### [SOURCE EXTRACT]
# Knife Swap #2 - Camp Knife



## NYWoodturner

@Molokai and I have decided to do another knife swap and build thread.
We did one last year very that is in the trade section that was a blast
http://woodbarter.com/threads/knives-trade.20330/page-8#post-386284

The parameters are - A camp style knife, 12" minimum OAL. Wood or artificial handle, full tang, no Stainless bolsters and a satin finish.

Stay tuned

Reactions: Like 2 | Way Cool 4


----------



## Molokai




----------



## Tony




----------



## rocky1



Reactions: Agree 1


----------



## ripjack13



Reactions: Agree 1


----------



## NYWoodturner

Been cleaning chimneys and stoves all day getting ready for winter. (I know - nothing like waiting until the last minute huh?) 
so I didn't get much done except sketching out a few concepts. Any thoughts or ideas?

Reactions: Like 4


----------



## steve bellinger




----------



## Palaswood

This sounds like my cup of tea. What does "no stainless bolsters" mean? Why a satin finish? And what defines a "camp style" knife? 

Thanks! This sounds great. I've got some high carbon steel burning a hole in my pocket


----------



## Molokai

I like first sketch but not with that bent down handle...

### [RECORD SET]
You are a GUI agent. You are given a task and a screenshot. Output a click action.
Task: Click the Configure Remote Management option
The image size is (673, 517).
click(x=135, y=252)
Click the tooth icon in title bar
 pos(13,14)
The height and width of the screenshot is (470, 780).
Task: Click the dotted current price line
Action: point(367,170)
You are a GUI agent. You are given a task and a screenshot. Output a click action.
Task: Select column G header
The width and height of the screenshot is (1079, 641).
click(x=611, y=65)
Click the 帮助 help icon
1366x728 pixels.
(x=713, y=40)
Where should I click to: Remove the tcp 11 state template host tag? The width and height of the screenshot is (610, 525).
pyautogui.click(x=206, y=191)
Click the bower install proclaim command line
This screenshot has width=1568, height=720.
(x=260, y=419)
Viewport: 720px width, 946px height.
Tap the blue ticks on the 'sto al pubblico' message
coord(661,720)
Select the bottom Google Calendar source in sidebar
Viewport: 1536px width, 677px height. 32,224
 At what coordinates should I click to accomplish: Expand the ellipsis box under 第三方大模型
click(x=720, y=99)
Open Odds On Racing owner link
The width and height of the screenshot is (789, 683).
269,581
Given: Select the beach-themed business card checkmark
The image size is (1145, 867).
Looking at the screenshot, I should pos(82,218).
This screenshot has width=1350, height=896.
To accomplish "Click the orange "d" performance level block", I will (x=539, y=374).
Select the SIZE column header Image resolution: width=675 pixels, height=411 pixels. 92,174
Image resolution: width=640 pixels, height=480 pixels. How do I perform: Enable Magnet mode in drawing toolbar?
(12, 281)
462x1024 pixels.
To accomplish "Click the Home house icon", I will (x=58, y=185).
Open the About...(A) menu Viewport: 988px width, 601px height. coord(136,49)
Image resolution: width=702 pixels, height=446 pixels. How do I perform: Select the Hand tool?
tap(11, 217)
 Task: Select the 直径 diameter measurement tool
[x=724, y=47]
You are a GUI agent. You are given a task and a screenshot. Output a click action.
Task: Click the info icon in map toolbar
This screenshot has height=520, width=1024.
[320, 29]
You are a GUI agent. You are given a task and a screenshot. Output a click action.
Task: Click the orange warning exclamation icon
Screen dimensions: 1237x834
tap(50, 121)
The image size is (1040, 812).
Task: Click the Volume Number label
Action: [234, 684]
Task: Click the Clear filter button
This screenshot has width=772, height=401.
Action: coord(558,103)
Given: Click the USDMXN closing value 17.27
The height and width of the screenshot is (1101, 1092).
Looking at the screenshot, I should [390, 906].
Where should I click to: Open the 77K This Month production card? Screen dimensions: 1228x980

### [REQUIREMENT A]
Rewrite the knife swap thread from the passage that opens with "We did one last" and closes with "a satin finish.", swapping "satin finish" for "mirror polish".
### [REQUIREMENT B]
Add the next part of the camp knife swap thread, starting after its final post.

### [YOUR RESPONSE A]
We did one last year very that is in the trade section that was a blast
http://woodbarter.com/threads/knives-trade.20330/page-8#post-386284

The parameters are - A camp style knife, 12" minimum OAL. Wood or artificial handle, full tang, no Stainless bolsters and a mirror polish.

### [YOUR RESPONSE B]
----------



## NYWoodturner

Molokai said:


> I like first sketch but not with that bent down handle...



Aren't you supposed to be in bed right now  
Handle pitched like the second one? 
The first is my favorite blade shape too.

Reactions: Like 2


----------



## Molokai

NYWoodturner said:


> Aren't you supposed to be in bed right now
> Handle pitched like the second one?
> The first is my favorite blade shape too.


I am a old man, I don't sleep that well anymore... 
Handle pitched like second one, blade like first.

Reactions: Like 1


----------



## Sprung




----------



## robert flynt

Molokai said:


> I am a old man, I don't sleep that well anymore...
> Handle pitched like second one, blade like first.


What are you talking about Molokai, your still a spring chicken.

Reactions: Agree 1 | Funny 1


----------



## NYWoodturner

I was going to tell him thats all urban legend. I think I'm at least 15 years his senior and I still sleep like a baby...

Reactions: Agree 1


----------



## NYWoodturner

Rough sketch but as final as it's going to get  I'll hopefully start tomorrow

Reactions: Like 5 | Way Cool 4


----------



## Molokai

robert flynt said:


> What are you talking about Molokai, your still a spring chicken.


This low carb - high protein diet I am on is affecting my sleep. Always hungry....

Reactions: Like 1


----------



## Molokai



Reactions: Way Cool 1


----------



## tocws2002



Reactions: Agree 1


----------



## NYWoodturner

I like the blade of number two with the handle of number three


----------



## Nature Man

Love the process! Subscribed! Chuck


----------



## Wildthings

Watching!!


----------



## NYWoodturner

Steel chosen is 3/16 CPMS 35VN. This will be an outdoorsman's beast.
Going to start grinding now.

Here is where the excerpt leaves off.